[START OF TEXT BLOCK]

Florida MIECHV supports seventeen projects, covering 25 of 29 high-need Florida communities and four regional areas. View our sites here.
The major home visiting programs in Florida include:
Florida Healthy Start offers targeted support services that address risks for poor birth outcomes or developmental delay identified through the state’s universal prenatal and infant screens. The state’s largest Title V program, Healthy Start provides services to pregnant women, infants and children up to age three in all 67 counties including: information, referral and ongoing care coordination and support; psychosocial, nutritional and smoking cessation counseling; childbirth, breastfeeding and parenting support and education, and home visiting. Thirty-one community coalitions oversee funding and the development of local systems of care for at-risk pregnant women and their families.
Healthy Families Florida is a statewide network of nationally accredited family support and coaching programs that help parents provide the safe and stable environments children need for healthy growth and development. HFF provides community-based home visitation services focused on promoting positive parent-child interaction, family self-sufficiency and child health and development. Administered by the Ounce of Prevention Fund of Florida, HFF funds 35 community grants that provide services to families living in targeted areas in all 67 Florida counties.

[END OF TEXT BLOCK]
[START OF EXTRACTED MATERIAL]

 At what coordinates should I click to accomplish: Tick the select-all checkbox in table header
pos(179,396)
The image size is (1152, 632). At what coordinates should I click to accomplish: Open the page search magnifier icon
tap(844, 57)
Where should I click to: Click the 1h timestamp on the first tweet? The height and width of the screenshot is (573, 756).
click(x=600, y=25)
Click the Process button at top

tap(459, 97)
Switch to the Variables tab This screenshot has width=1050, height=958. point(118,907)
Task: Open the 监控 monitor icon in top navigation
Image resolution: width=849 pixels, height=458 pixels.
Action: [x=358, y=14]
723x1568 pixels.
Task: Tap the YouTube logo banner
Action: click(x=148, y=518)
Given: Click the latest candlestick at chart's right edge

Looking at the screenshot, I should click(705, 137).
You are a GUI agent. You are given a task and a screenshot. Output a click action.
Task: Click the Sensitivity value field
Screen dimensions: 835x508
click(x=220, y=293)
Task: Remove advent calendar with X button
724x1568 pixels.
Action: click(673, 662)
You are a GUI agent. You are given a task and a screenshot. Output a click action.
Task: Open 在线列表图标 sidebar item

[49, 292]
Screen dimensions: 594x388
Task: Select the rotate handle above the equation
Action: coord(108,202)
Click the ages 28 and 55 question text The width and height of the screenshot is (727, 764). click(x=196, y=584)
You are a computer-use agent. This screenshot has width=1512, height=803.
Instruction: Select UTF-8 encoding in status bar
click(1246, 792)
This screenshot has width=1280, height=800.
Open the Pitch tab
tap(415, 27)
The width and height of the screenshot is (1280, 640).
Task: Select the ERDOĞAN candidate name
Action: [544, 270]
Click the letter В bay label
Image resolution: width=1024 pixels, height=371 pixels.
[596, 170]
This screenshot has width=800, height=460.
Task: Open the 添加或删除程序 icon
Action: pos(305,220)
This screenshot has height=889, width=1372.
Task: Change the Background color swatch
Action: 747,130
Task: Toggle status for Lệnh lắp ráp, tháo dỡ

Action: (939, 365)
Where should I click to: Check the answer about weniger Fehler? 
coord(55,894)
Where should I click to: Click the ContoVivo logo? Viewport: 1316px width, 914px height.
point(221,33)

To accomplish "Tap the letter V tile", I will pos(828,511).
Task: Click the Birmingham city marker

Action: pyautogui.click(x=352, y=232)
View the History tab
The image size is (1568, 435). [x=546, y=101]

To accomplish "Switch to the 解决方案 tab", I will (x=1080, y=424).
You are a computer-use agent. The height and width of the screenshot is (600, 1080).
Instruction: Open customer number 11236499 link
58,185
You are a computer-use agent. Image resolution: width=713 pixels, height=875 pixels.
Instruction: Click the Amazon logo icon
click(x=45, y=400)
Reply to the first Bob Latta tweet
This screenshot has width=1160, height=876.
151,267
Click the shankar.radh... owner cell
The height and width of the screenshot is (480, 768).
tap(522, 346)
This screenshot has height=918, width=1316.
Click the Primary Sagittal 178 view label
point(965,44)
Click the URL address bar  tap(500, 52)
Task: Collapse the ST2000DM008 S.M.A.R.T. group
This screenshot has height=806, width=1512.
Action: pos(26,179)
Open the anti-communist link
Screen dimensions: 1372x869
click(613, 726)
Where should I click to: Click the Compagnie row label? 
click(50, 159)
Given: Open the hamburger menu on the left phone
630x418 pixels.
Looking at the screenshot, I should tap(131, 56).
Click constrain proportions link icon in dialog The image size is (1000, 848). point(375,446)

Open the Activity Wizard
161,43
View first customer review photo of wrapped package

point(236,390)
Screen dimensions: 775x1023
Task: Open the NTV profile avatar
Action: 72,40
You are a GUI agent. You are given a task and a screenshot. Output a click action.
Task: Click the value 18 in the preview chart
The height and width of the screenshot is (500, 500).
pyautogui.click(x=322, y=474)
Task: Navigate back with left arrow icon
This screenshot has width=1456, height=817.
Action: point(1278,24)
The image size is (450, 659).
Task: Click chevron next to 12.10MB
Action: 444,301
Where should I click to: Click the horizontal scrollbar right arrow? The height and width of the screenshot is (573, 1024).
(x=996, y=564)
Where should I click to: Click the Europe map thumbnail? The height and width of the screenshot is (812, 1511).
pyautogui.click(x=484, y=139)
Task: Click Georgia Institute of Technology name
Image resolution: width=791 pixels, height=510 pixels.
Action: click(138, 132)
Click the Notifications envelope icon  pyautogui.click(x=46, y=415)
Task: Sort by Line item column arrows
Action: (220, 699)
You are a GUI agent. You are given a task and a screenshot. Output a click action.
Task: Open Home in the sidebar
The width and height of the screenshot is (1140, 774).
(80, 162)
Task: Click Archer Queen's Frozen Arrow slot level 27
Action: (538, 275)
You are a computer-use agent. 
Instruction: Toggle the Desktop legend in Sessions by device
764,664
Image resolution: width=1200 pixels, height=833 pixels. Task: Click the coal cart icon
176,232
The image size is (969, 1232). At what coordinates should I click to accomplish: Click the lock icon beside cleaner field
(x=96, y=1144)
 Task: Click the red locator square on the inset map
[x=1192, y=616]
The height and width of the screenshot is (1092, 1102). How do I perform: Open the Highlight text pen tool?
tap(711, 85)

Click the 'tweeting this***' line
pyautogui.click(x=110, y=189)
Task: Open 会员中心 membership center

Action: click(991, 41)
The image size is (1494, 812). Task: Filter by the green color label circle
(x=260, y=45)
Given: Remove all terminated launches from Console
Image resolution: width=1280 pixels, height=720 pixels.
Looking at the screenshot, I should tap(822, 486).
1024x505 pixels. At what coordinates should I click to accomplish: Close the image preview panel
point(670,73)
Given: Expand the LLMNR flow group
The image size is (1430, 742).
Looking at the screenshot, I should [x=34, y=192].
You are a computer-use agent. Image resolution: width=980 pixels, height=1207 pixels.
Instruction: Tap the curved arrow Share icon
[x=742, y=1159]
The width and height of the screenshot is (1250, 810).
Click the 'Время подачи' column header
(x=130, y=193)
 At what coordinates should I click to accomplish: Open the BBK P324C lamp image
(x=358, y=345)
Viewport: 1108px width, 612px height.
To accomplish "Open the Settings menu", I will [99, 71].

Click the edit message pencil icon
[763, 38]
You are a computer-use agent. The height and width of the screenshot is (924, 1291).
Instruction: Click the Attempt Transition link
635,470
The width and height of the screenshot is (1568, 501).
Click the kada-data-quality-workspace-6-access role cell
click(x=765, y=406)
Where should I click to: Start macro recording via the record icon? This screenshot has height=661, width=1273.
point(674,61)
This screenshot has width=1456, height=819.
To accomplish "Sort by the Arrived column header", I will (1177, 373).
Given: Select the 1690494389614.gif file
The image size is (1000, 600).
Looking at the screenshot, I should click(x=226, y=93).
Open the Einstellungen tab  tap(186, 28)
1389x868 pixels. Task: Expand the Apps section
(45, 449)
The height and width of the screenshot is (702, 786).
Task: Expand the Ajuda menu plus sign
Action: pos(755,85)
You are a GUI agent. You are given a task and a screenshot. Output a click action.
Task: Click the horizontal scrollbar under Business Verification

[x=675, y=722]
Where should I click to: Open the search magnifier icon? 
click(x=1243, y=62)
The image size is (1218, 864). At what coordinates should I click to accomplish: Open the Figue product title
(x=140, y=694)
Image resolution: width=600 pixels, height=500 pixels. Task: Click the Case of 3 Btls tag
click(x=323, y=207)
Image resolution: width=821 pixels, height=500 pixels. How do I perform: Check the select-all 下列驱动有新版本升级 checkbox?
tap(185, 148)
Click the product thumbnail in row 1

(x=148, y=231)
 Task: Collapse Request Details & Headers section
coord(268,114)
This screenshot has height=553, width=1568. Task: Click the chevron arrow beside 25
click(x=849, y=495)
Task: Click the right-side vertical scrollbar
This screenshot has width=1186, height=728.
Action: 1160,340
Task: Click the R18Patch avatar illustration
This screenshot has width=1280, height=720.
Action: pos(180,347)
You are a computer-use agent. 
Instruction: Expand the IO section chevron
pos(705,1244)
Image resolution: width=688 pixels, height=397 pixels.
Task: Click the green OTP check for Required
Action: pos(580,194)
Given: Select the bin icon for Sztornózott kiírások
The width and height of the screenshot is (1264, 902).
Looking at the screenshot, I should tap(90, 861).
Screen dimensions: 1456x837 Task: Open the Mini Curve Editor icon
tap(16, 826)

[END OF EXTRACTED MATERIAL]

-- JOBS --
1 – Transcribe everything in the text on Florida home visiting programs from "Healthy Families Florida" down to "67 Florida counties.".
2 – Do these statements agree with the text on Florida home visiting programs? Answer yes or no for each, and quote the words of the text that decide it.
(a) Florida Healthy Start serves children up to age five.
(b) Healthy Families Florida is administered by the Ounce of Prevention Fund of Florida.
(c) Florida MIECHV covers all 29 high-need Florida communities.
3 – Resume the text on Florida home visiting programs after its last sentence.

-- RESPONSES IN ORDER --
1 –
Healthy Families Florida is a statewide network of nationally accredited family support and coaching programs that help parents provide the safe and stable environments children need for healthy growth and development. HFF provides community-based home visitation services focused on promoting positive parent-child interaction, family self-sufficiency and child health and development. Administered by the Ounce of Prevention Fund of Florida, HFF funds 35 community grants that provide services to families living in targeted areas in all 67 Florida counties.

2 –
(a) No: "infants and children up to age three"
(b) Yes: "Administered by the Ounce of Prevention Fund of Florida"
(c) No: "covering 25 of 29 high-need Florida communities"

3 –
The Home Instruction for Parents of Preschool Youngsters (HIPPY) is a parent involvement and school readiness program. HIPPY offers free home-based early childhood education for three, four and five year old children working with their parent(s) as their first teacher. The parent is provided with a set of developmentally appropriate materials, curriculum and books designed to strengthen their children’s cognitive skills, early literacy skills, social/emotional and physical development. HIPPY is currently provided by organizations in 12 Florida communities.
Early Head Start programs provide early, continuous, intensive and comprehensive child development and family support services on a year-round basis to low-income families through center-based and optional home visiting. The purpose of the Early Head Start program is to enhance children’s physical, social, emotional, and intellectual development; to support parents’ efforts to fulfill their parental roles; and to help parents move toward self-sufficiency.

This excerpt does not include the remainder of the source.